Looks like you are pretty forgiving to news outlets, if not just gullible.


It's not gullible to read the actual articles and make your mind up about them rather than deciding to be ignorant about what entire swathes of what society are talking about.

You can baselessly claim Vox's reporting is wrong until you're blue in the face, but I'm still going to read it and make up my own mind.


> It's not gullible to read the actual articles and make your mind up about them

Of course. The thing is we obviously aren’t coming to the same conclusions and it’s hard for me to understand yours.

The same seems to go for you, but it appears that’s because you aren’t even trying to understand what I’m saying. You’re just baselessly calling my claims baseless.


You come into this thread trying to re-open an argument you tried and failed to make previously and call me gullible. It's hard for you to understand my conclusions because I've not stated any, I've simply stated we should read and criticise the article rather than writing off an entire news organisation. It's a little bit funny, that we've managed to discover 2 large, diverse news organisations with award winning journalists that you seem willing to entirely write-off in less than a week.

This is the entire problem with your position on this, you're just deciding to ignore whole swathes of journalism on some pretence.


I’m not reopening an old argument (which I didn’t fail to make but you failed to address), I just disagreed with you and mentioned that I recognized your username from a similar discussion.

You didn’t directly state your conclusions but obviously they differ from mine.

It doesn’t matter how large they are if they factually published total bullshit. That’s enough for me to fundamentally distrust them and I do think you’re gullible if you don’t because they are “large and diverse and award winning”.


>Bloomberg reports an issue that would mean a serious national security breach and a major loss of market value and credibility for Apple

>Apple says it's false so Bloomberg sucks

Great logic, what's the point of journalism again?

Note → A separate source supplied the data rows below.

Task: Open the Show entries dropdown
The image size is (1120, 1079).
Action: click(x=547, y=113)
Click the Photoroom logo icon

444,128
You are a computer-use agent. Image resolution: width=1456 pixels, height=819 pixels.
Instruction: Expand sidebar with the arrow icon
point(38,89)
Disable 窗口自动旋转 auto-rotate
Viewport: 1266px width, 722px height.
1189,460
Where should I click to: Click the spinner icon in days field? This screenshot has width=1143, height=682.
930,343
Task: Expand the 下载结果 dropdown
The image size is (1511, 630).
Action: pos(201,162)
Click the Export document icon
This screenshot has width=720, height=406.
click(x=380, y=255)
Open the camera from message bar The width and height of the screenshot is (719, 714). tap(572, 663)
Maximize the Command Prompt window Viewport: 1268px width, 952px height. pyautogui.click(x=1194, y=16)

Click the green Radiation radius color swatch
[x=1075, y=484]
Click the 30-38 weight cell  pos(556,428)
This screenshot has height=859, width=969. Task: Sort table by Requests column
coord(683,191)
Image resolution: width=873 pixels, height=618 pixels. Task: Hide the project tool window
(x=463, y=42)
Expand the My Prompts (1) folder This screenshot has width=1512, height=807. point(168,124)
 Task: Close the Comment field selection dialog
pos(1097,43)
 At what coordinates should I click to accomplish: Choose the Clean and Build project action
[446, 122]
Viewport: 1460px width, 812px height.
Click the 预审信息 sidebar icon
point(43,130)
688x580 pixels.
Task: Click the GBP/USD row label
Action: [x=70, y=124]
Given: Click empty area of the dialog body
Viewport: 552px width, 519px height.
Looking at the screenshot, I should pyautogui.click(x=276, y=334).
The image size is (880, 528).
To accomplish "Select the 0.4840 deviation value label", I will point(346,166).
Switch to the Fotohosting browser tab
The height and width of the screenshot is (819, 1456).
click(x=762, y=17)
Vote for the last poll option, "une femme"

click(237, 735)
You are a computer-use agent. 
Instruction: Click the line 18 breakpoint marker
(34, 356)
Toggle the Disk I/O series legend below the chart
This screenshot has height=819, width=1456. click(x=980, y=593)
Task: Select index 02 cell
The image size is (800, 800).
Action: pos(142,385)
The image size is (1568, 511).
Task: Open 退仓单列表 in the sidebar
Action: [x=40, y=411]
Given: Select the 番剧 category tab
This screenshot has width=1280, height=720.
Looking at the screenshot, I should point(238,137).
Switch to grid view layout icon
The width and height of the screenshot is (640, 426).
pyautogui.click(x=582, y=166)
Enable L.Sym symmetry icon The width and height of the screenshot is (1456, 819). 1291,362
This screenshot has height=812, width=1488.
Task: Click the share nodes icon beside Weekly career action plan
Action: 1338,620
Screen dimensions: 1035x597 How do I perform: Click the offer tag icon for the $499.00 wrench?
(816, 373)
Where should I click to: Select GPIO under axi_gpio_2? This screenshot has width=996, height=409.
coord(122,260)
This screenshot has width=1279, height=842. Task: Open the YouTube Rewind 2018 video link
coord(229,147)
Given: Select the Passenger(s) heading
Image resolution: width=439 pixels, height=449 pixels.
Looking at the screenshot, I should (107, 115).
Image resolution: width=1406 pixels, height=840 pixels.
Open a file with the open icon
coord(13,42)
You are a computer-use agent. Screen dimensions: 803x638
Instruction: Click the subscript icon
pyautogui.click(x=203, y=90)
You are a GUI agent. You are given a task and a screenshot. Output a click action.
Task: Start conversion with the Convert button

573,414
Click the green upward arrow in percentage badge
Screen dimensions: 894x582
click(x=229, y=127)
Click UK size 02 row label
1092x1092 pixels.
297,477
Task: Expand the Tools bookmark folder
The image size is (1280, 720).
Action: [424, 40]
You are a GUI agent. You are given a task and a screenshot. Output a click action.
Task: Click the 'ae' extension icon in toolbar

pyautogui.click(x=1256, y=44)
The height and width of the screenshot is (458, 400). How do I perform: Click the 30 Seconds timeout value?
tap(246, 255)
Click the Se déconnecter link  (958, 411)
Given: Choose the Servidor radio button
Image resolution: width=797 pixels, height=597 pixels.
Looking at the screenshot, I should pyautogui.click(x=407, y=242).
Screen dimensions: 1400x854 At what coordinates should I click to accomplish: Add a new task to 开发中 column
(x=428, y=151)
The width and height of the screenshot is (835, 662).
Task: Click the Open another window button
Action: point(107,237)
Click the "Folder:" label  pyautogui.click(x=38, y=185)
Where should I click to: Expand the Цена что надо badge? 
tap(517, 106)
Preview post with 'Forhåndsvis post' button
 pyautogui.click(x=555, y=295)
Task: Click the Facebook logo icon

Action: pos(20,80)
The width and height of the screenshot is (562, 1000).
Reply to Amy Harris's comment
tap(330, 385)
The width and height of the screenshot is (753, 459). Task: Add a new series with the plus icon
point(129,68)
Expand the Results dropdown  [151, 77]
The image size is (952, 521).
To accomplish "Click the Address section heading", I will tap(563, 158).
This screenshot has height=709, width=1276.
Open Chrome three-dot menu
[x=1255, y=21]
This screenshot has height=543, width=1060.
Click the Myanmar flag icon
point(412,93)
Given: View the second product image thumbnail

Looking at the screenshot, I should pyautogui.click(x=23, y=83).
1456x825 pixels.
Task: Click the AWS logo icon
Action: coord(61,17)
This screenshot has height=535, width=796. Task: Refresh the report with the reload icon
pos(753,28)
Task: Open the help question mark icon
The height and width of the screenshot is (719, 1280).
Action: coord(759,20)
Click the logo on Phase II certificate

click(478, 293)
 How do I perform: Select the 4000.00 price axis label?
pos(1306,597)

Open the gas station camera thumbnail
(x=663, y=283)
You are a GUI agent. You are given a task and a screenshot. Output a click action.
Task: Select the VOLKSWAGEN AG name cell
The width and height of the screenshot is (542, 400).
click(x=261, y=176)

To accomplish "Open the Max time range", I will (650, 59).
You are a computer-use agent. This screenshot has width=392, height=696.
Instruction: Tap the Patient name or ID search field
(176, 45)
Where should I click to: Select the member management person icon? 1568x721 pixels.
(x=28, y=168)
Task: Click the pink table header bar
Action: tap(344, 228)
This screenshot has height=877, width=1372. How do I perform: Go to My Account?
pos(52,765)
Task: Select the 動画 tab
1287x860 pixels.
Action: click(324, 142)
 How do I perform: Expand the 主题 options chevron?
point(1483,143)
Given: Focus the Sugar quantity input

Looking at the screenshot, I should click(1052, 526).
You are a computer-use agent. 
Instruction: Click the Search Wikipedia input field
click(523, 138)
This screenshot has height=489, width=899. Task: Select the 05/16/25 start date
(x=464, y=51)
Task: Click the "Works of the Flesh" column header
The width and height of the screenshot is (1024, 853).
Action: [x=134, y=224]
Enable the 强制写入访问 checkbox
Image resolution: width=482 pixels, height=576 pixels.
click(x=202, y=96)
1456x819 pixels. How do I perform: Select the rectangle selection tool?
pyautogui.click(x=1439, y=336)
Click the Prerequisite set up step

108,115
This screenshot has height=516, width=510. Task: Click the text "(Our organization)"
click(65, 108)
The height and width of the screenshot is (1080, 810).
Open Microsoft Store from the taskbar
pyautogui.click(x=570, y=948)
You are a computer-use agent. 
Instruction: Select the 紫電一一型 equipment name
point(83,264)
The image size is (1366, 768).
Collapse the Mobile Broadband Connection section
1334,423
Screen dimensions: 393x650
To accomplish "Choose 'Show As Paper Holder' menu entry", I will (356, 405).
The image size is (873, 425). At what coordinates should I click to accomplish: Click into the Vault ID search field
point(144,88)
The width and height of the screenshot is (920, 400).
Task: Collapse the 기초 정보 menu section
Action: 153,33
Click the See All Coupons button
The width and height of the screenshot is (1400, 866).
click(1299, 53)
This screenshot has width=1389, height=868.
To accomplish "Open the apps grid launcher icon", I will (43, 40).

Why post a link to daring fireball? It's just a cheerleader website for apple. Instead, just use the official response from Apple: https://www.apple.com/newsroom/2018/10/what-businessweek-got...


Why post a link from Apple? They're just trying to make Apple look good. Instead, just use the official response of a random HNer: https://news.ycombinator.com/item?id=22954812


Just because other media outlets haven't reported on the big hack, nor the lack of evidence and denial by involved companies is enough to dismiss it.

You think Apple can pull their supply chain tomorrow out of China?

I don't believe Amazon would give Alibaba et al a better excuse to strong arm Chinese entrepreneurs on their platform because it is losing the battle in every single market Amazon has a real storefront.